At the center, families learn how to help children cope with a parent’s upcoming deployment; couples gain insights about how to live together again after months apart. The staff helps veterans who are facing post-traumatic stress, which can be passed on to family members, or are struggling with memories of trauma, military sexual trauma or painful losses. Many visitors are homeless or are disconnected from their families and need communication skills to reconnect.

Staff can easily refer clients to additional VA programs, like yoga, in the same building, or to workshops in the healthy teaching kitchen downstairs, where they can learn about nutrition while practicing communication skills and working cooperatively. The program also recommends other VA services and other partner organizations across Los Angeles.

Veterans legal clinic

At the legal clinic, UCLA law students are finding out just what a challenge it can be to navigate a real case, said Sunita Patel, the program’s faculty director.

“They tell me that they can’t imagine how intimidating it must feel for their clients, and that’s exactly the kind of reflection we want them to have,” said Patel, an assistant professor of law. “That’s why having legal representatives who can advocate for former service members is so important.”

Bill Kisliuk/UCLA
Will Watts (center) with a veteran and UCLA Law student

Students focus on helping vets appeal for and receive health and education benefits, or address outstanding citations for minor offenses like jaywalking, driving without proof of insurance, or turning right at a no-right-on-red sign — work that not only fills a critical need for veterans, but also provides valuable skills for the students.

“The daunting court process to resolve a ticket and the voluminous documentation needed to secure disability benefits should not be a barrier to maintaining a job or obtaining housing,” said Will Watts, the center’s co-director. “Our veterans have given so much to this country already. We’ve touched a lot of individuals and had the opportunity to begin to get a sense of their legal needs.”

Watts said he hopes that input from local veterans will help refine the services based on veterans’ specific legal needs as the center grows. Although the seven students working there can only take a handful of cases at a time, the center has developed a guide for referring veterans to other agencies for aid that falls beyond its scope or capacity.
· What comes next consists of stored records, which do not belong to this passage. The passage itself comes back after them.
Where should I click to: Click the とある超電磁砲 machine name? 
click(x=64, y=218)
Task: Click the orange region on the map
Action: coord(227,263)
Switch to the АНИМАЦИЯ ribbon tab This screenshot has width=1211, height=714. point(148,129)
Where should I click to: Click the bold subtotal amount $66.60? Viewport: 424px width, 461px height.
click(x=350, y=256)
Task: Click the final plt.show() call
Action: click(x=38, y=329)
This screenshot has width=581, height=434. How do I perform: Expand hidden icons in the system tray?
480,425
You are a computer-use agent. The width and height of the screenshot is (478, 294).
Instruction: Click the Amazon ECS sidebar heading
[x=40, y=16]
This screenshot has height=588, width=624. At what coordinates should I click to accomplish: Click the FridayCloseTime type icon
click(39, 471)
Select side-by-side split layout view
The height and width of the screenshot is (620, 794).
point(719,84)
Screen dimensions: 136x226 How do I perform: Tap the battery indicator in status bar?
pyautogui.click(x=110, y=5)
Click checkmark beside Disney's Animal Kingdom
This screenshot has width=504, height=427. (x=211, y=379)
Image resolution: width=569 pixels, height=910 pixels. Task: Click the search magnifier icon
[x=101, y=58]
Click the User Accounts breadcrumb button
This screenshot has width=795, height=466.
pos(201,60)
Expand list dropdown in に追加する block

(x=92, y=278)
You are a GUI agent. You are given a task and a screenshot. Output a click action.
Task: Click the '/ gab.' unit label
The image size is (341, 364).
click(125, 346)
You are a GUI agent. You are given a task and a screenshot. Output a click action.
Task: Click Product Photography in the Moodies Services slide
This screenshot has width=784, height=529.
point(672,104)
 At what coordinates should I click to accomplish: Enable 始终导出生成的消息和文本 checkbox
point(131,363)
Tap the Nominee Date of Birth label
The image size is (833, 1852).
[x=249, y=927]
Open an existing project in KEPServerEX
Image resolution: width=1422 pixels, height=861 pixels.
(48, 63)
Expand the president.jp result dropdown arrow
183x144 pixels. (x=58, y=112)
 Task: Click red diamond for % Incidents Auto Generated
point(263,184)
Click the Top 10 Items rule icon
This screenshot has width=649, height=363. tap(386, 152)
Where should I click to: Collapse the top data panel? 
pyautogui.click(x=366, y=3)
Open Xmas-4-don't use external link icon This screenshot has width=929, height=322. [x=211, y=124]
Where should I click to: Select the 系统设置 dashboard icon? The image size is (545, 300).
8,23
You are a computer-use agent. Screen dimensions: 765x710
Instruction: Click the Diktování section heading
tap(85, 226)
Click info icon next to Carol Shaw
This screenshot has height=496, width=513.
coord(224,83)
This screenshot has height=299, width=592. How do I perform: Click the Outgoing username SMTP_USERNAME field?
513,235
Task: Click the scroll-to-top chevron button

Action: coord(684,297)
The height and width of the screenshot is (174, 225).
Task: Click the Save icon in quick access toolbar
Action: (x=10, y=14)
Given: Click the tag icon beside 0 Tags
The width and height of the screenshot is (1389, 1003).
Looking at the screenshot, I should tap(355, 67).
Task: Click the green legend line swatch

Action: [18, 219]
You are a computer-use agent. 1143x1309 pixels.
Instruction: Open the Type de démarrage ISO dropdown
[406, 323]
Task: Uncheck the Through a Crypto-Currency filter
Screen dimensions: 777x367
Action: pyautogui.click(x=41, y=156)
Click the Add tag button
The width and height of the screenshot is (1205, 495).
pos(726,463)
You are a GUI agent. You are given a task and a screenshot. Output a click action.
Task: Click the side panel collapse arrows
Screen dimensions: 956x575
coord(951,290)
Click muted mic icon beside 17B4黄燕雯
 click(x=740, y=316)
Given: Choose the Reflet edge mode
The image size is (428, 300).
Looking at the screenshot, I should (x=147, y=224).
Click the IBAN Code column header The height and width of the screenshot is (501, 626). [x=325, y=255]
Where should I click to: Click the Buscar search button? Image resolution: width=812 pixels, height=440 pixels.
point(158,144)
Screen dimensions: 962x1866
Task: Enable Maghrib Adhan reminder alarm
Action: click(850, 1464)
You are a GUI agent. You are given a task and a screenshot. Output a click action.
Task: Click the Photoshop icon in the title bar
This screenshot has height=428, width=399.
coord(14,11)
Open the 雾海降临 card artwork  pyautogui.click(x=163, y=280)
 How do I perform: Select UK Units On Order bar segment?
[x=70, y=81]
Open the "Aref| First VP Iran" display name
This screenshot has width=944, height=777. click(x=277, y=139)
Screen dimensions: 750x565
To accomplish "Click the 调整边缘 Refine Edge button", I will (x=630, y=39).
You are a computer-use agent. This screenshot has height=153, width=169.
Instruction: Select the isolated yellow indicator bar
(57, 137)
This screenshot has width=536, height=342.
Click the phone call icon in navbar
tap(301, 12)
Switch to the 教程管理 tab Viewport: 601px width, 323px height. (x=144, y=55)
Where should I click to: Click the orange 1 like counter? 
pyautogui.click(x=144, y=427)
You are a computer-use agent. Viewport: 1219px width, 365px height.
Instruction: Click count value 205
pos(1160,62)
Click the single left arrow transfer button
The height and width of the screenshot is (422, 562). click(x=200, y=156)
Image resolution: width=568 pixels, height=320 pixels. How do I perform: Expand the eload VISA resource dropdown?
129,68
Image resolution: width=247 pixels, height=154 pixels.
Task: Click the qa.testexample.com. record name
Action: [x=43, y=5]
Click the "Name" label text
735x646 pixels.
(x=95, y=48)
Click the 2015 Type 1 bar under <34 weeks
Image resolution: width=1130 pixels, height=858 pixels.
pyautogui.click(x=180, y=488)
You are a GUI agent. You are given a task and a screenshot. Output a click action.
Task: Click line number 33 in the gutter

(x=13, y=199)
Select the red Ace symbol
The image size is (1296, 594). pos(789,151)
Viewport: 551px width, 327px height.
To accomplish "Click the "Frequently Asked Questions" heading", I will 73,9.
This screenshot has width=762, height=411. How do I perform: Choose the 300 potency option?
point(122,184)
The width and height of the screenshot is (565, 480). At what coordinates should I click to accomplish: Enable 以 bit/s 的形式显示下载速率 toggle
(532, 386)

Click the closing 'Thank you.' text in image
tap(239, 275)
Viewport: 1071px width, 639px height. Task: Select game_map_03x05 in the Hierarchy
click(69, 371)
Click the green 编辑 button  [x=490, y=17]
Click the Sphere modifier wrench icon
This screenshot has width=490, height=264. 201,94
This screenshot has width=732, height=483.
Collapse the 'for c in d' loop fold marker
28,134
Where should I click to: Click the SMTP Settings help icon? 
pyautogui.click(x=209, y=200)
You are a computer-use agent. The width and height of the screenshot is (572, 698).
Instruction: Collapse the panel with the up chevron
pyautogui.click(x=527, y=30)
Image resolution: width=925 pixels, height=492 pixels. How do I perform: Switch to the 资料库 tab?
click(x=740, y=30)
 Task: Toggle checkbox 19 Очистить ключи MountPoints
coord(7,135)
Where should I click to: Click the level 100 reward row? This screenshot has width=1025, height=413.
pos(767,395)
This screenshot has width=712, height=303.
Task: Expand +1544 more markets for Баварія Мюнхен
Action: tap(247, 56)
So far, the clinic has assisted more than 60 veterans, including one whose citation case was successfully dismissed. As the work continues, Patel said, UCLA will graduate more students who can advocate for veterans.

Homelessness and recovery

A third center, which will tackle the linked problems of veteran homelessness, substance abuse and mental health issues, will unite the clinical wisdom of VA staff, the research expertise of UCLA and the insight of veterans who have experienced those struggles.

“These interconnected challenges make it very difficult for these veterans to overcome homelessness,” Varat said. “UCLA has a world-class psychiatric department that will help train VA staff to work with this vulnerable population to the point where they can actually live in the community.

“That’s being done to some extent already, but we believe we have to do even better to end homelessness, and to promote health, recovery and community integration for all veterans.”

Over time, the center will develop best practices that can be applied to VA systems nationwide. The center’s director will be VA clinical psychologist Sam Tsemberis, and its research division will be headed by UCLA faculty, overseen by Dr. Peter Whybrow, director of UCLA’s Semel Institute.

“UCLA and the VA have been neighbors for a long time, and we’ve built a very good collaborative relationship,” Varat said. “At the most basic level, we are part of this community, and we want to serve it. On a larger scale, we hope to demonstrate how these centers improve family resilience and the treatment of the homeless and mentally ill and people with substance abuse. Those practices can be a model disseminated throughout the country.”